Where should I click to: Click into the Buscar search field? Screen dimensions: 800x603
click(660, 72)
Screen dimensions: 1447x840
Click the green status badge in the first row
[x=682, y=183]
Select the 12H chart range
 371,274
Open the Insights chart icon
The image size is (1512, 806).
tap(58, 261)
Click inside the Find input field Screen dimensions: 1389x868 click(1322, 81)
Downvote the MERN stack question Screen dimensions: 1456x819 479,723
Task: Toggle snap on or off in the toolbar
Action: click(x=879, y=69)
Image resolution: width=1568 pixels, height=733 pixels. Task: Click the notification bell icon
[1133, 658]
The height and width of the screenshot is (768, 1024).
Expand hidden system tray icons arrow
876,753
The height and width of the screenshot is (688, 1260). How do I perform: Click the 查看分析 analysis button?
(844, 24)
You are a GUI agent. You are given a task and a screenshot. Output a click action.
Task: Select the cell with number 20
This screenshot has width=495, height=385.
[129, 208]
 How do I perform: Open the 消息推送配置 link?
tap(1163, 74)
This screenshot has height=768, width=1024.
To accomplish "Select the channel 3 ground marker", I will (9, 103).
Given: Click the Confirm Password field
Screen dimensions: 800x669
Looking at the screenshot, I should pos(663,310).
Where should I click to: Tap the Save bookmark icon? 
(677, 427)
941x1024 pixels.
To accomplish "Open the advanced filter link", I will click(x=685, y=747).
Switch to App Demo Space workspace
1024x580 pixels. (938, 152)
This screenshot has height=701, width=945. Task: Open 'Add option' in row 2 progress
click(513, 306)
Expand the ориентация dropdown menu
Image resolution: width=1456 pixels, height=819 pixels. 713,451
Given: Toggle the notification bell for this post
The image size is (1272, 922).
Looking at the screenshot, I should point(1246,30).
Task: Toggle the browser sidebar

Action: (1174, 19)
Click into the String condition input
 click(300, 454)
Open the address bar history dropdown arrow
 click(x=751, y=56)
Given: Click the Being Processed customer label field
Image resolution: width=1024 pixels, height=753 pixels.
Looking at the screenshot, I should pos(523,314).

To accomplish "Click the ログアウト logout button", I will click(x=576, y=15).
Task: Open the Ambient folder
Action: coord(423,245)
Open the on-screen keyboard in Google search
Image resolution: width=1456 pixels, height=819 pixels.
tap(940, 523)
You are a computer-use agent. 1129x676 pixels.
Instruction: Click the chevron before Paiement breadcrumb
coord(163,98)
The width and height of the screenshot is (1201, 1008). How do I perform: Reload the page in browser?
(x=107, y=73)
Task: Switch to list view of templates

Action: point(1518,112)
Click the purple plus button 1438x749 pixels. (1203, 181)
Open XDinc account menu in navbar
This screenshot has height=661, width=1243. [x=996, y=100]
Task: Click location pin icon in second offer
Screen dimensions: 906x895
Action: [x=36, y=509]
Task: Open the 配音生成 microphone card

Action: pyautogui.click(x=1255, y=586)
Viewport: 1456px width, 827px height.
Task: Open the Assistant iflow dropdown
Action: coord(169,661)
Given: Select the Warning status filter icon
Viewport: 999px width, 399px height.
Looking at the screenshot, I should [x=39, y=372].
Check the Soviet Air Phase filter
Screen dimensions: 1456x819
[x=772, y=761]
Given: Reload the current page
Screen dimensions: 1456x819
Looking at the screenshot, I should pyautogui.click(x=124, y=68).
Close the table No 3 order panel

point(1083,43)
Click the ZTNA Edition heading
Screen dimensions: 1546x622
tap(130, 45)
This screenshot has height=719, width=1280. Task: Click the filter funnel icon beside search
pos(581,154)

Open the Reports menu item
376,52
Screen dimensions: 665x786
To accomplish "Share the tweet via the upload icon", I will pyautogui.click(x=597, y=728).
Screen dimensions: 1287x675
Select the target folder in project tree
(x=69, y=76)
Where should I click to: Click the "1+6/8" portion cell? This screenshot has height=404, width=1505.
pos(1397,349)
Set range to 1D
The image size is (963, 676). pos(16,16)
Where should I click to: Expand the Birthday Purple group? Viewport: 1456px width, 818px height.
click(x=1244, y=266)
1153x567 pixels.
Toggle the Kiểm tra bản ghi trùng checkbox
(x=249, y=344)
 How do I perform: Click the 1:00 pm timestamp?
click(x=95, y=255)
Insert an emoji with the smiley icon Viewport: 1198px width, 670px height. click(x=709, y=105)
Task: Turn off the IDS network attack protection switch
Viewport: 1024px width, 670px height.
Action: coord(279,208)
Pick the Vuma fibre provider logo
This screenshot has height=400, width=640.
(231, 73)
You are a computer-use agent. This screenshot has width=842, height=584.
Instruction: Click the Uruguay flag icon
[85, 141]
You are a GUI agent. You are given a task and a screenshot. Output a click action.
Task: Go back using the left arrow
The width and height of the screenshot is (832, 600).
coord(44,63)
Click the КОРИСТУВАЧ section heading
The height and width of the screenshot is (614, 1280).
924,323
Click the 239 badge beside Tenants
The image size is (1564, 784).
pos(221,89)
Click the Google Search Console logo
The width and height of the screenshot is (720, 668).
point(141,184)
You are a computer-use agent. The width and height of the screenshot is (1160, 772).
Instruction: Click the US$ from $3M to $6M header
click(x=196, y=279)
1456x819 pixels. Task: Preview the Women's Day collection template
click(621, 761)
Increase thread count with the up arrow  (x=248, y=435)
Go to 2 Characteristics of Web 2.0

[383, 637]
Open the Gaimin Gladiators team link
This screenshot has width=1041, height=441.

▬▬▬

### Stated goal
Convert the listing above into a numbered list, leaving out blank lines.

### Response
1. Where should I click to: Click into the Buscar search field? Screen dimensions: 800x603
2. click(660, 72)
3. Screen dimensions: 1447x840
4. Click the green status badge in the first row
5. [x=682, y=183]
6. Select the 12H chart range
7.  371,274
8. Open the Insights chart icon
9. The image size is (1512, 806).
10. tap(58, 261)
11. Click inside the Find input field Screen dimensions: 1389x868 click(1322, 81)
12. Downvote the MERN stack question Screen dimensions: 1456x819 479,723
13. Task: Toggle snap on or off in the toolbar
14. Action: click(x=879, y=69)
15. Image resolution: width=1568 pixels, height=733 pixels. Task: Click the notification bell icon
16. [1133, 658]
17. The height and width of the screenshot is (768, 1024).
18. Expand hidden system tray icons arrow
19. 876,753
20. The height and width of the screenshot is (688, 1260). How do I perform: Click the 查看分析 analysis button?
21. (844, 24)
22. You are a GUI agent. You are given a task and a screenshot. Output a click action.
23. Task: Select the cell with number 20
24. This screenshot has width=495, height=385.
25. [129, 208]
26.  How do I perform: Open the 消息推送配置 link?
27. tap(1163, 74)
28. This screenshot has height=768, width=1024.
29. To accomplish "Select the channel 3 ground marker", I will (9, 103).
30. Given: Click the Confirm Password field
31. Screen dimensions: 800x669
32. Looking at the screenshot, I should pos(663,310).
33. Where should I click to: Tap the Save bookmark icon? 
34. (677, 427)
35. 941x1024 pixels.
36. To accomplish "Open the advanced filter link", I will click(x=685, y=747).
37. Switch to App Demo Space workspace
38. 1024x580 pixels. (938, 152)
39. This screenshot has height=701, width=945. Task: Open 'Add option' in row 2 progress
40. click(513, 306)
41. Expand the ориентация dropdown menu
42. Image resolution: width=1456 pixels, height=819 pixels. 713,451
43. Given: Toggle the notification bell for this post
44. The image size is (1272, 922).
45. Looking at the screenshot, I should point(1246,30).
46. Task: Toggle the browser sidebar
47. Action: (1174, 19)
48. Click into the String condition input
49.  click(300, 454)
50. Open the address bar history dropdown arrow
51.  click(x=751, y=56)
52. Given: Click the Being Processed customer label field
53. Image resolution: width=1024 pixels, height=753 pixels.
54. Looking at the screenshot, I should pos(523,314).
55. To accomplish "Click the ログアウト logout button", I will click(x=576, y=15).
56. Task: Open the Ambient folder
57. Action: coord(423,245)
58. Open the on-screen keyboard in Google search
59. Image resolution: width=1456 pixels, height=819 pixels.
60. tap(940, 523)
61. You are a computer-use agent. 1129x676 pixels.
62. Instruction: Click the chevron before Paiement breadcrumb
63. coord(163,98)
64. The width and height of the screenshot is (1201, 1008). How do I perform: Reload the page in browser?
65. (x=107, y=73)
66. Task: Switch to list view of templates
67. Action: point(1518,112)
68. Click the purple plus button 1438x749 pixels. (1203, 181)
69. Open XDinc account menu in navbar
70. This screenshot has height=661, width=1243. [x=996, y=100]
71. Task: Click location pin icon in second offer
72. Screen dimensions: 906x895
73. Action: [x=36, y=509]
74. Task: Open the 配音生成 microphone card
75. Action: pyautogui.click(x=1255, y=586)
76. Viewport: 1456px width, 827px height.
77. Task: Open the Assistant iflow dropdown
78. Action: coord(169,661)
79. Given: Select the Warning status filter icon
80. Viewport: 999px width, 399px height.
81. Looking at the screenshot, I should [x=39, y=372].
82. Check the Soviet Air Phase filter
83. Screen dimensions: 1456x819
84. [x=772, y=761]
85. Given: Reload the current page
86. Screen dimensions: 1456x819
87. Looking at the screenshot, I should pyautogui.click(x=124, y=68).
88. Close the table No 3 order panel
89. point(1083,43)
90. Click the ZTNA Edition heading
91. Screen dimensions: 1546x622
92. tap(130, 45)
93. This screenshot has height=719, width=1280. Task: Click the filter funnel icon beside search
94. pos(581,154)
95. Open the Reports menu item
96. 376,52
97. Screen dimensions: 665x786
98. To accomplish "Share the tweet via the upload icon", I will pyautogui.click(x=597, y=728).
99. Screen dimensions: 1287x675
100. Select the target folder in project tree
101. (x=69, y=76)
102. Where should I click to: Click the "1+6/8" portion cell? This screenshot has height=404, width=1505.
103. pos(1397,349)
104. Set range to 1D
105. The image size is (963, 676). pos(16,16)
106. Where should I click to: Expand the Birthday Purple group? Viewport: 1456px width, 818px height.
107. click(x=1244, y=266)
108. 1153x567 pixels.
109. Toggle the Kiểm tra bản ghi trùng checkbox
110. (x=249, y=344)
111.  How do I perform: Click the 1:00 pm timestamp?
112. click(x=95, y=255)
113. Insert an emoji with the smiley icon Viewport: 1198px width, 670px height. click(x=709, y=105)
114. Task: Turn off the IDS network attack protection switch
115. Viewport: 1024px width, 670px height.
116. Action: coord(279,208)
117. Pick the Vuma fibre provider logo
118. This screenshot has height=400, width=640.
119. (231, 73)
120. You are a computer-use agent. This screenshot has width=842, height=584.
121. Instruction: Click the Uruguay flag icon
122. [85, 141]
123. You are a GUI agent. You are given a task and a screenshot. Output a click action.
124. Task: Go back using the left arrow
125. The width and height of the screenshot is (832, 600).
126. coord(44,63)
127. Click the КОРИСТУВАЧ section heading
128. The height and width of the screenshot is (614, 1280).
129. 924,323
130. Click the 239 badge beside Tenants
131. The image size is (1564, 784).
132. pos(221,89)
133. Click the Google Search Console logo
134. The width and height of the screenshot is (720, 668).
135. point(141,184)
136. You are a computer-use agent. The width and height of the screenshot is (1160, 772).
137. Instruction: Click the US$ from $3M to $6M header
138. click(x=196, y=279)
139. 1456x819 pixels. Task: Preview the Women's Day collection template
140. click(621, 761)
141. Increase thread count with the up arrow  (x=248, y=435)
142. Go to 2 Characteristics of Web 2.0
143. [383, 637]
144. Open the Gaimin Gladiators team link
145. This screenshot has width=1041, height=441.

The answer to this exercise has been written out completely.